Bukan Masker, Anak di Bawah 2 Tahun Disarankan Pakai Faceshield

Reporter : Razdkanya Ramadhanty
Kamis, 3 September 2020 15:23
Bukan Masker, Anak di Bawah 2 Tahun Disarankan Pakai Faceshield
Penggunaan masker untuk anak usia di bawah 2 tahun dikhawatirkan bisa mengganggu pernapasannya.

Dream - Ikatan Dokter Anak Indonesia (IDAI) merekomendasikan penggunaan face shield untuk anak di bawah dua tahun guna mencegah paparan Covid-19.

Dokter spesialis anak Yogi Prawira yang merupakan Satgas COVID-19 IDAI menyarankan orang tua yang memiliki bayi hendaknya tidak membawa buah hatinya keluar rumah dahulu. Apalagi  jika tingga di daerah dengan tingkat penularan masih tinggi.

" Kecuali ada kebutuhan yang mendesak. Kalau terpaksa harus keluar rumah, maka untuk anak di bawah usia 2 tahun hindari penggunaan masker," jelas Yogi.

1 dari 3 halaman

Penggunaan Masker Bisa Ganggu Pernapasan Anak

Yogi mengatakan, penggunaan masker untuk anak usia di bawah 2 tahun, yang belum bisa mengutarakan perasaan tak nyaman, dikhawatirkan bisa mengganggu pernapasannya.

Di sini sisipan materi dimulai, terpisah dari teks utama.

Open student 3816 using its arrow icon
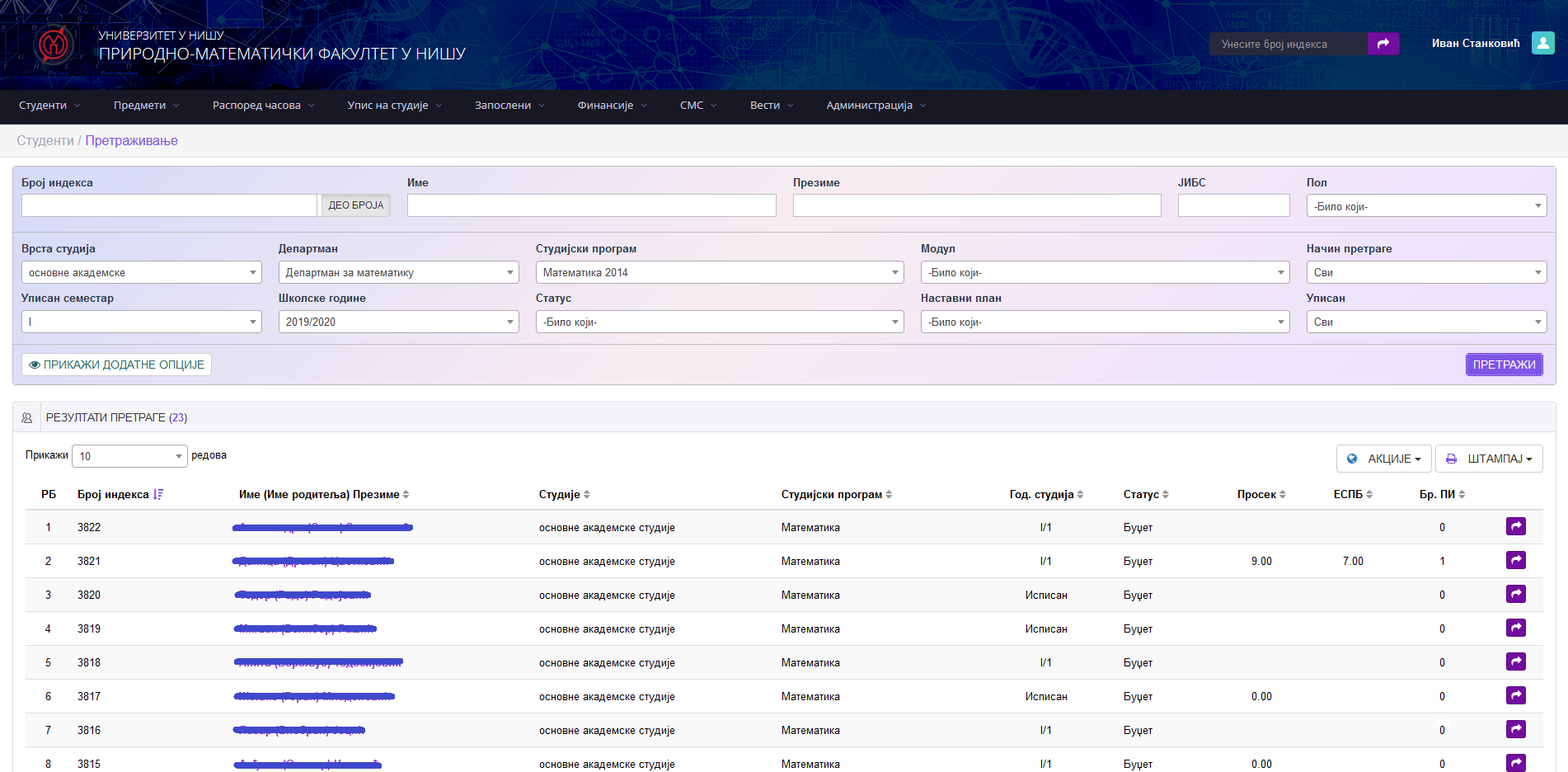The width and height of the screenshot is (1568, 772). [x=1515, y=729]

" Alternatifnya, kelompok usia ini boleh menggunakan face shield, tetapi ada syaratnya, dengan pengawasan yang ketat dari orangtua atau pengasuh selama menggunakan penutup tersebut."

Sementara bagi bayi, Yogi mengatakan bahwa mereka tentu akan sulit apabila harus menggunakan face shield atau pelindung wajah. Untuk itu, dia merekomendasikan penggunaan kereta dorong dengan penutup atau partisi transparan.

" Kita tahu salah satu penyebarannya adalah melalui droplet. Jadi kita harus melindungi (anak dari) paparan droplet itu. Karena anak bisa terinfeksi," tandasnya.

(Sah, Sumber: Merdeka.com)

 

2 dari 3 halaman

Face Shield Vs Masker, Manakah yang Efektif untuk Anak?

Dream - Mungkin, memakai masker telah menjadi kebiasaan bagi orang dewasa. Namun, bagaimana dengan anak-anak? Tidak semua anak mau mengenakan masker.

Terkadang, masker yang diberikan tidak terpakai dengan benar. Sehingga, perlindungannya kurang efektif. Oleh karena itu, face shield seringkali menjadi solusinya.

Tapi, manakah yang lebih efektif di antara masker kesehatan dan face shield? Dilansir oleh Times of India, CDC merekomenasikan untuk memakai face shield yang bisa menutupi kedua sisi wajah hingga ke dagu jika tidak menggunakan masker.

Pemakaian face shield dapat mencegah seseorang menyentuh wajah dan menyebarkan kuman, bakteri maupun virus. Sangat tepat digunakan untuk anak-anak.

Face shield juga lebih nyaman dan mudah digunakan daripada masker. Membersihkan face shield tidak serepot masker kain dan bisa digunakan berkali-kali.

3 dari 3 halaman

Sedangkan, kelebihan masker daripada face shield adalah pencegahan penularan virus Covid-19 melalui cairan batuk atau bersin.

Meski face shield terlihat memberi perlindungan lebih ekstra, namun tetap tidak akan efektif juga kurang pas dengan ukuran wajah maupun kepalamu.

Jadi, face shield tidak disarankan untuk digunakan pada bayi atau balita. Kamu bisa memakai masker dan face shield untuk memberikan perlindungan yang efektif terhadap virus Covid-19.

Ajarkan juga cara menjaga kebersihan tubuh selama beraktivitas dan mengonsumsi makanan sehat untuk mencegah penularan Covid-19.